Theoretical Framework
Tullberg (2013) suggests stakeholder theory currently implies that to be considered a stakeholder, a significant contribution is to be made to the company, but a stakeholder can also be part of the company’s output. However, a number of studies, specifically Carroll, et. al. (2020), argue that, in a pluralistic society, an organisation’s stakeholders can be any individual or group. Caroll, et. al. (2020) go on to hypothesise that from an organisation’s perspective, a direct stakeholder is an individual or group that has a direct interest in, or claim on, the organisation or its operations. Management tends to perceive direct stakeholders such as shareholders, employees and customers as having more legitimacy than indirect stakeholders (Carroll, Brown, & Buchholtz, 2020), (Laczniak & Murphy, 2021).

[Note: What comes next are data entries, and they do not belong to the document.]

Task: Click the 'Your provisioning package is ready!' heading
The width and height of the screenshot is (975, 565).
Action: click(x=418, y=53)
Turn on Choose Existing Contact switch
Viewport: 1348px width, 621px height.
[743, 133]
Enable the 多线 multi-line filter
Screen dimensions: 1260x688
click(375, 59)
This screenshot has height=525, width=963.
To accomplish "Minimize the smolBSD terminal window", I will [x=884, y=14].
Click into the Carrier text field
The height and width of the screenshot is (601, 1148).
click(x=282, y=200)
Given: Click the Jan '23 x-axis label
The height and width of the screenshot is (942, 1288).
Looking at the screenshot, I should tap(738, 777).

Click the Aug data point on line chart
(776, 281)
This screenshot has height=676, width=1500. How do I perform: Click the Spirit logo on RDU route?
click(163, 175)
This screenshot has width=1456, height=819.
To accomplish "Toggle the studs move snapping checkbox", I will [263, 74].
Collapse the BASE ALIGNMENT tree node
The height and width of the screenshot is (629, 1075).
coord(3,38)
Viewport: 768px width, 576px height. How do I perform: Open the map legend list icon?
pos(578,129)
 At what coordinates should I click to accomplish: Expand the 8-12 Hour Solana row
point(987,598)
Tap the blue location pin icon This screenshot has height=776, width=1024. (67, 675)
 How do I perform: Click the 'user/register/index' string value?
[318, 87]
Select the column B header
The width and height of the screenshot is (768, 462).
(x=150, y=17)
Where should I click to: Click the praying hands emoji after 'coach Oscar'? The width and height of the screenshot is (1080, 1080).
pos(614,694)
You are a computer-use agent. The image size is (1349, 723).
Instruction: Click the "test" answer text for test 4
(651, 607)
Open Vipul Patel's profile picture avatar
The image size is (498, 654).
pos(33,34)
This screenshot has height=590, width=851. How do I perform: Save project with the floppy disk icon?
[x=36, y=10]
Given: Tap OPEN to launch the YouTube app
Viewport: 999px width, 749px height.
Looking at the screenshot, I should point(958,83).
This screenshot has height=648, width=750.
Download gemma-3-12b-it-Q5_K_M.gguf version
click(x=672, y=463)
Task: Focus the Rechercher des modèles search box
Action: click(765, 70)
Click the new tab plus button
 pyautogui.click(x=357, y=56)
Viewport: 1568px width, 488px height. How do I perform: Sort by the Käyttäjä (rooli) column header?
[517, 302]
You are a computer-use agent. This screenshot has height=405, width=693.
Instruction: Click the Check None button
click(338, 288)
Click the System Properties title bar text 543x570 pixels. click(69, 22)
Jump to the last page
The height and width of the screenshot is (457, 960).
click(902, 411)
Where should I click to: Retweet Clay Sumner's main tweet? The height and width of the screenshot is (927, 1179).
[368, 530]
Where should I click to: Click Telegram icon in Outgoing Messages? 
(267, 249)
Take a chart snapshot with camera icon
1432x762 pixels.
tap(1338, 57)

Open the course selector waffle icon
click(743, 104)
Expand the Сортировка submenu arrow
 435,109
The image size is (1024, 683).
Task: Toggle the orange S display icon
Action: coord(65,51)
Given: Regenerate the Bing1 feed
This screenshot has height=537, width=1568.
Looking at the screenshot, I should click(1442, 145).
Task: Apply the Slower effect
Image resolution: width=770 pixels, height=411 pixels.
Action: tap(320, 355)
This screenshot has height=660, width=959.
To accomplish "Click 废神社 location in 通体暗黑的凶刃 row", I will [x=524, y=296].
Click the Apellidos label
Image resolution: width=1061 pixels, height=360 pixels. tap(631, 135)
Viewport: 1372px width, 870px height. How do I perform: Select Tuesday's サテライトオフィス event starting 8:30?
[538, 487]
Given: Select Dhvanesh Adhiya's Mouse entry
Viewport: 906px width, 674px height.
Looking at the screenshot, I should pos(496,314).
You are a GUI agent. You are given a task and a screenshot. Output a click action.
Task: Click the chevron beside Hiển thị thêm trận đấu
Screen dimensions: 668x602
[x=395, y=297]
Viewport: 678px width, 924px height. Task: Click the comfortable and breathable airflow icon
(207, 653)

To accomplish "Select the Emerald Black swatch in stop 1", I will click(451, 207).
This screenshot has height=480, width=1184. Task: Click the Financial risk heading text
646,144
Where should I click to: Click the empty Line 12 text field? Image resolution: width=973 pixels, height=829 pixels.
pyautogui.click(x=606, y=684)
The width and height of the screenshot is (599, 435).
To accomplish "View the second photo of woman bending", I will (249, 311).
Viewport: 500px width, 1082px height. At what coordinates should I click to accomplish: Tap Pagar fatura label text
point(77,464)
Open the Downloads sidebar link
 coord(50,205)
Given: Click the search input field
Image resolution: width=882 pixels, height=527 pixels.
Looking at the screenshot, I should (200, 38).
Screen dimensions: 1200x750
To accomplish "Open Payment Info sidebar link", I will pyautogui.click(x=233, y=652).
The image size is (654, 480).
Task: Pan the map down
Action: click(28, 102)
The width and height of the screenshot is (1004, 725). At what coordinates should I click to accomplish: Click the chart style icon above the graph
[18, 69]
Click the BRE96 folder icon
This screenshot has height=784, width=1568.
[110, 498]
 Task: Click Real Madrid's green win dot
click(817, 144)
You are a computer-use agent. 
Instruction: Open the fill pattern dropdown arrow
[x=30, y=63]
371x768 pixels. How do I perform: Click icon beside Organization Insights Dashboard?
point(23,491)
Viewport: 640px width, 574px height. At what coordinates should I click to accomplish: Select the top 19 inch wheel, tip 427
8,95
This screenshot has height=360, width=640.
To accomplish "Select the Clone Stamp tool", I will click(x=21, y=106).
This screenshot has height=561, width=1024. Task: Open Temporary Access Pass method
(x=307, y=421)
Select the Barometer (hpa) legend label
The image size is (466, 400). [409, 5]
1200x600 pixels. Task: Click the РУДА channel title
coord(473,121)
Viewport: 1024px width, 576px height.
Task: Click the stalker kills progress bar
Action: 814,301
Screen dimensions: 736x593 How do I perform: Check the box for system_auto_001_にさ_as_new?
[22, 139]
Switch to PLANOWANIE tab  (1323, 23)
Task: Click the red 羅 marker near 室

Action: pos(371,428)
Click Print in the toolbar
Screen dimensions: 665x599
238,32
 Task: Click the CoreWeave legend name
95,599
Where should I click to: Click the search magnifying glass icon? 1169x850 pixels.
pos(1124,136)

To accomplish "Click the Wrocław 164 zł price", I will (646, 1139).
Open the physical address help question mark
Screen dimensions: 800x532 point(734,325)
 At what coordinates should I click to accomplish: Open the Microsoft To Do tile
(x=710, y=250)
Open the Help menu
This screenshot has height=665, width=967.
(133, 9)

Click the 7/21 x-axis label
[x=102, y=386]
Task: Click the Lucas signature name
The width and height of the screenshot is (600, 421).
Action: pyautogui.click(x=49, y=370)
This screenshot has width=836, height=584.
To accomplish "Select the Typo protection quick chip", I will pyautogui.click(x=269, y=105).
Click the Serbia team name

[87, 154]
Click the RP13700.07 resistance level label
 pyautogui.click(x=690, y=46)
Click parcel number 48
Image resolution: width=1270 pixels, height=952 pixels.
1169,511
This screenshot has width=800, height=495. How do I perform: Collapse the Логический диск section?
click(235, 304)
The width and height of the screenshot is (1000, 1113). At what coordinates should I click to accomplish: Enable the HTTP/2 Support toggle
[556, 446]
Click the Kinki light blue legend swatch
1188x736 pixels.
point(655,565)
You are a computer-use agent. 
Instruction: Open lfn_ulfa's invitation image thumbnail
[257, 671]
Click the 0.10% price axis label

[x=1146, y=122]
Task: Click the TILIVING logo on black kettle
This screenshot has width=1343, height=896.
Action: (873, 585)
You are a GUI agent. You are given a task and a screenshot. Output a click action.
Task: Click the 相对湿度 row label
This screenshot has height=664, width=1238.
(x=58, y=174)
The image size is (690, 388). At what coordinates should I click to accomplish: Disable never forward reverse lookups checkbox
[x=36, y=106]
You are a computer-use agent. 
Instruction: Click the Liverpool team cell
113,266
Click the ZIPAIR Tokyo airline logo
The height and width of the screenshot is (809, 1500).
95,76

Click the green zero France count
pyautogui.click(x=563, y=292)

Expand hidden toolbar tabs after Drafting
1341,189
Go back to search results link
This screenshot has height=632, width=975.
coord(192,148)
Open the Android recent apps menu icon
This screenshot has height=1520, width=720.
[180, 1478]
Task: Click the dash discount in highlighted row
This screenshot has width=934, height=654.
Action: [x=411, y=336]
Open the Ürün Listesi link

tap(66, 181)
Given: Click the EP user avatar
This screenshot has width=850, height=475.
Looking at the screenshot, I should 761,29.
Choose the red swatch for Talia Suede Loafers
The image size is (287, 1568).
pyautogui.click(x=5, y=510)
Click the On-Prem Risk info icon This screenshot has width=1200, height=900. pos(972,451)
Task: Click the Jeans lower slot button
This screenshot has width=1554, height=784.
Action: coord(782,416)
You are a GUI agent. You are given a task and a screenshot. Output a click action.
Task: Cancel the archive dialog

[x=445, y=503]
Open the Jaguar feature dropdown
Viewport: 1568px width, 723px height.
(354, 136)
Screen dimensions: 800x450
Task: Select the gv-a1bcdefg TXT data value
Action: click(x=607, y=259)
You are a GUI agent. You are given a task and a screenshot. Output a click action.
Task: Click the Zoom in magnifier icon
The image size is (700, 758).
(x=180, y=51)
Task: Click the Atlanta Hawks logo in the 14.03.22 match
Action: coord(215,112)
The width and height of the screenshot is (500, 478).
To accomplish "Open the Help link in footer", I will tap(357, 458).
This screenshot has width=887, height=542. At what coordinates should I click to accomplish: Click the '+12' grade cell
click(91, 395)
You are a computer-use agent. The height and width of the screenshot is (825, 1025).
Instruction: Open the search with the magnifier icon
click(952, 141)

However, from a pluralistic society’s viewpoint an organisations stakeholders include not only direct stakeholders but other groups as well. These groups include traditional land owners, suppliers, competitors, communities, the media, special-interest groups and even the environment itself (Carroll, Brown, & Buchholtz, 2020). A pluralistic society is a macroenvironment consisting of business and societal relationships that are complex and dynamic with a diffusion of power among the many groups and organisations the macroenvironment encompasses (Höffe, 2015).
Stakeholder engagement
Stakeholder engagement can be defined as a two-way relationship that exists between an organisation and its stakeholders, where each have the ability to have a positive or negative impact on the other (Kaur & Lodhia, 2018). However, at the same time, they accept that there is limited research investigating the methods and digital platforms employed by organisations to establish and foster stakeholder relationships and engage stakeholders regarding sustainability activities and concerns. Understanding these methods is valuable to organisations for risk mitigation where stakeholders can affect their organisational strategies and activities.
Stakeholders with a localised sense of community are more apt to initiate dialogue with local organisations regarding environmental and sustainability concerns that directly impact the region they live in (Forsyth, van Vugt, Schlein, & Story, 2015). However, Carroll et al. (2020) argue it is not only the local community concerned with an organisation’s environmental or societal impact, but environmentalists that have a high power to influence ratio, regardless of where they themselves reside, are uniting with each other and mass media outlets to protect the world’s resources (Carroll, Brown, & Buchholtz, 2020).
Of the five distinct classifications of stakeholder powers, in the digital sphere informational power has become a primary consideration when communicating with both direct and indirect stakeholders (Lambert, 2019). Stakeholders have information power when they access large amounts of publicly available facts, details, and data that they can use to bring their own agenda to the public’s attention (Carroll, Brown, & Buchholtz, 2020). With the shift of sustainability reporting from traditional to digital communications, activists can use this extraordinary power to change company policies, disrupt operations or even close down projects.
Organisations have the ability to anticipate a stakeholder’s likelihood of affecting its corporate strategies and operations by using the Power to Influence matrix (Persson & Olander, 2022). The stakeholder that displays a high influence over other stakeholders or the organisation itself and has a high information power needs to be managed and engaged with differently to the stakeholder who has low information power and stakeholder influence.

In the sustainability reporting process, stakeholder communication and engagement that is responsive, transparent, and accountable can reduce information power risk by demonstrating a willingness to address stakeholder concerns (Kaur & Lodhia, 2018). Regardless of the research, the majority of Australian mining companies prefer push communications in their online sustainability reporting as a perceived method of reducing the risk of negative backlash (Frederiksen, 2018; Amoako, Lord, & Dixon, 2017), a practice which can compound a problem rather than avoid it.
Stakeholder perceptions and outrage culture
From the organisation’s perspective, stakeholder sustainability problems are the gap between the stakeholder’s expectations of sustainability performance and the organisation’s actual sustainability performance (Carroll, Brown, & Buchholtz, 2020). Grey literature suggests stakeholder sustainability problems leading to outrage culture can be described as the gap between the stakeholder’s perception of an organisation’s sustainability performance and their expectations of the organisation’s sustainability performance. The higher the stakeholder expectation, the more the risk of outrage becomes. See Figure 2 – Sustainability performance to outrage.

To date, there has been no academic research into the phenomenon of Outrage Culture and its effects on organisations in a pluralistic society. Grey literature is full of opinions and narratives relating to historical and current events and the onset of Outrage Culture on social media. Carroll, et. al (2020) come close to discussing the phenomenon in their text about social problems by noting that rising stakeholder expectations typically outpace actual performance by organisations leading to digital shaming and online criticism.